救急車は町会地内を囲む広めの通りに停車して、救急隊員はそこから走って現場に向かう。そして、現場で患者を担架に載せて大通りの救急車まで運び、病院に搬送する。

ところが「担架で迎えに来るのでなくて、自宅前まで救急車に入って来てほしい」と、ある住民から要望が挙がった。「こういうことは個人で訴え出てもらちが明かないだろうから、町会からの要望として伝えてほしい」とのこと。

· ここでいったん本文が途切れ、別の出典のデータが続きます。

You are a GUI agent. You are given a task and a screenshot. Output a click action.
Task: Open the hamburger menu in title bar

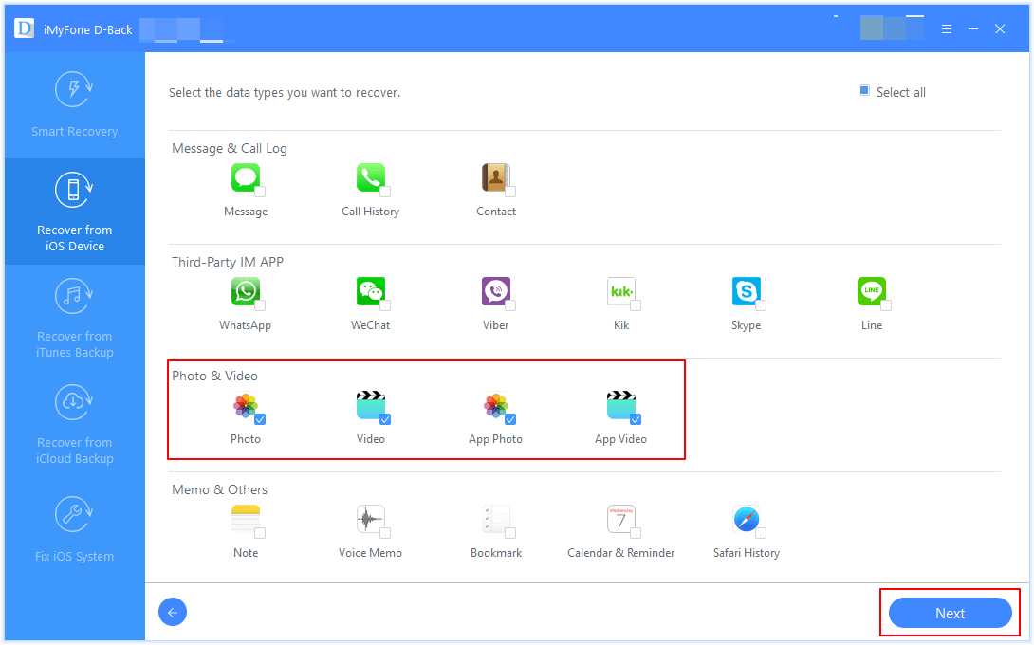point(947,29)
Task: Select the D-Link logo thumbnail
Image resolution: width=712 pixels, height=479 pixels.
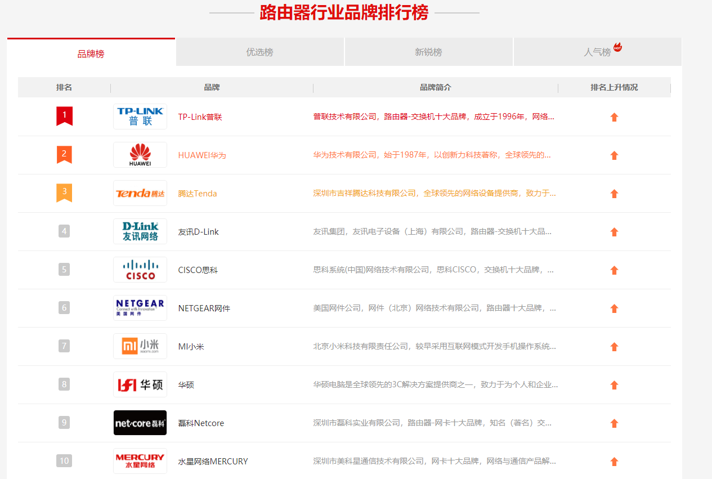Action: click(x=140, y=231)
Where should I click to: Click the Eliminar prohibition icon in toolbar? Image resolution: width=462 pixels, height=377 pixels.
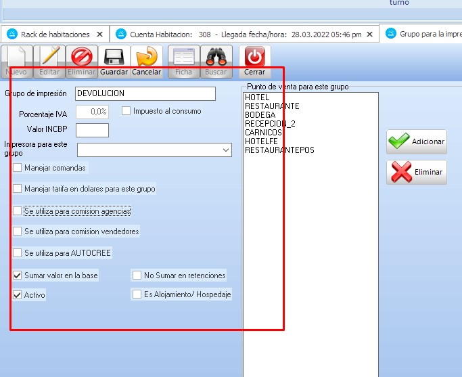pyautogui.click(x=82, y=58)
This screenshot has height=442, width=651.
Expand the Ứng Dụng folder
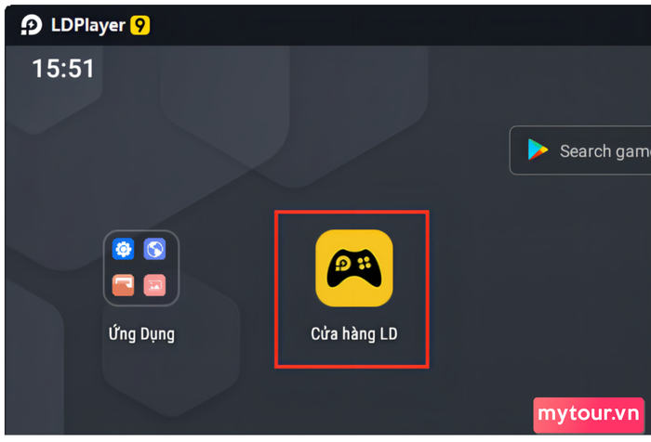point(141,268)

元民生委員さんは、長年地域のお世話役を一手に引き受けてこられた歴戦の猛者で、防災士の資格も持っておられる。わたしはその足元にも及ばぬ若輩者とはいえ、元民生委員さんにしろ、わたしにしろ、本件につきましてはうすう結論お察しなのだ。
それでもいいから、とにかく一緒に出張所に行って要望を伝えましょうということで、今般、連れ立って出かけた次第。行動に移すところに意義がある。

消防車は狭い路地でも入るけど、救急車は入れない

消防署からは「消防車は狭い路地でも入っていくけど、救急車は入れない」とのご回答。

迎えに行った後、向きを変えたり、狭隘な路地をゆっくり走って抜けなければいけないことを考えたら、大きい通りに救急車を止めて、人が走って担架で迎えに行った方が早いそうです。

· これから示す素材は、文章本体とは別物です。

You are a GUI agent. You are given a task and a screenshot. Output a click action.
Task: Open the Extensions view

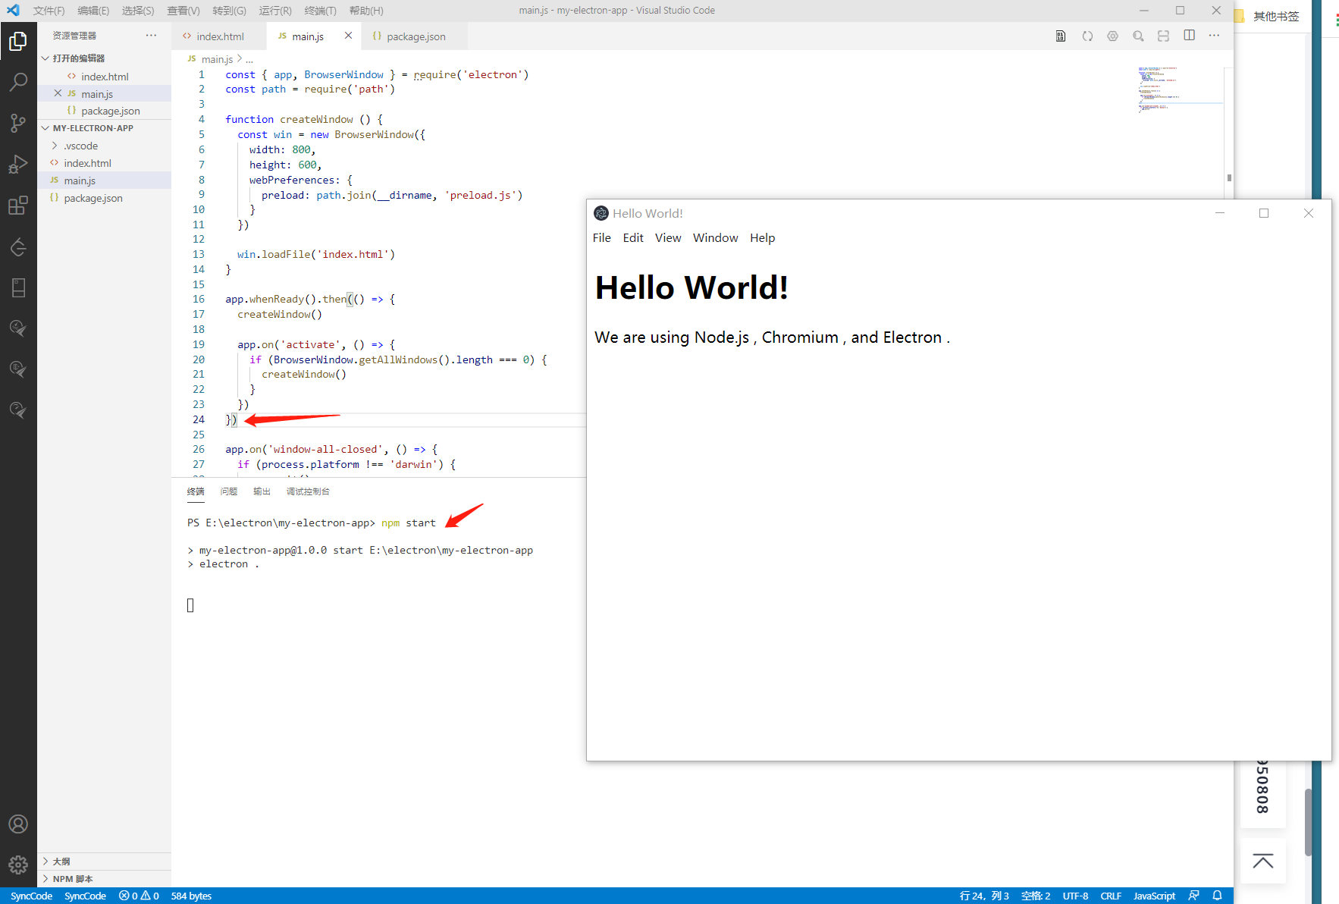18,206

ちなみに、消防車は引き返すときに時間がかかってもいいので、帰りのルートを心配せずにどんどん細い道に入っていくのだそうだ。火事を消すために現場に急行する必要はあるものの、火が消えたらそんなに急いで帰らなくてもいいからだ。
だが、救急車はそうはいかない。一刻も早く、かつ安全に患者を病院に運ばねばならない。搬送にかかる時間を少しでも短くする必要がある。

そうですよねえ。
わたしも元民生委員さんも、予想どおりのご回答。
それは要望を挙げた人にとっても同じかもしれない。

『苦情』ではなく『要望』で

「何で来てくれないの?」というモヤモヤの根っこ

ただ、搬送される家族を見守る身としては、雪や雨が降る中、ストレッチャーに載せられて運ばれる病人がかわいそうという気持ちがどうしてもあるようだ。
「消防車は入ってきてくれるのに、なんで救急車はここまで来てくれないの?」というモヤモヤもあるらしい。
その気持ち、わかるなあ。

話によると、今回の要望を挙げたご主人は、お母上がご存命中、心臓の持病で何度か救急車を呼んだことがある。
一度だけ、どうしてもとお願いして自宅まで迎えに来てもらった。
わたしは恐らくそのときの救急車が町会地内を通過するのを見た。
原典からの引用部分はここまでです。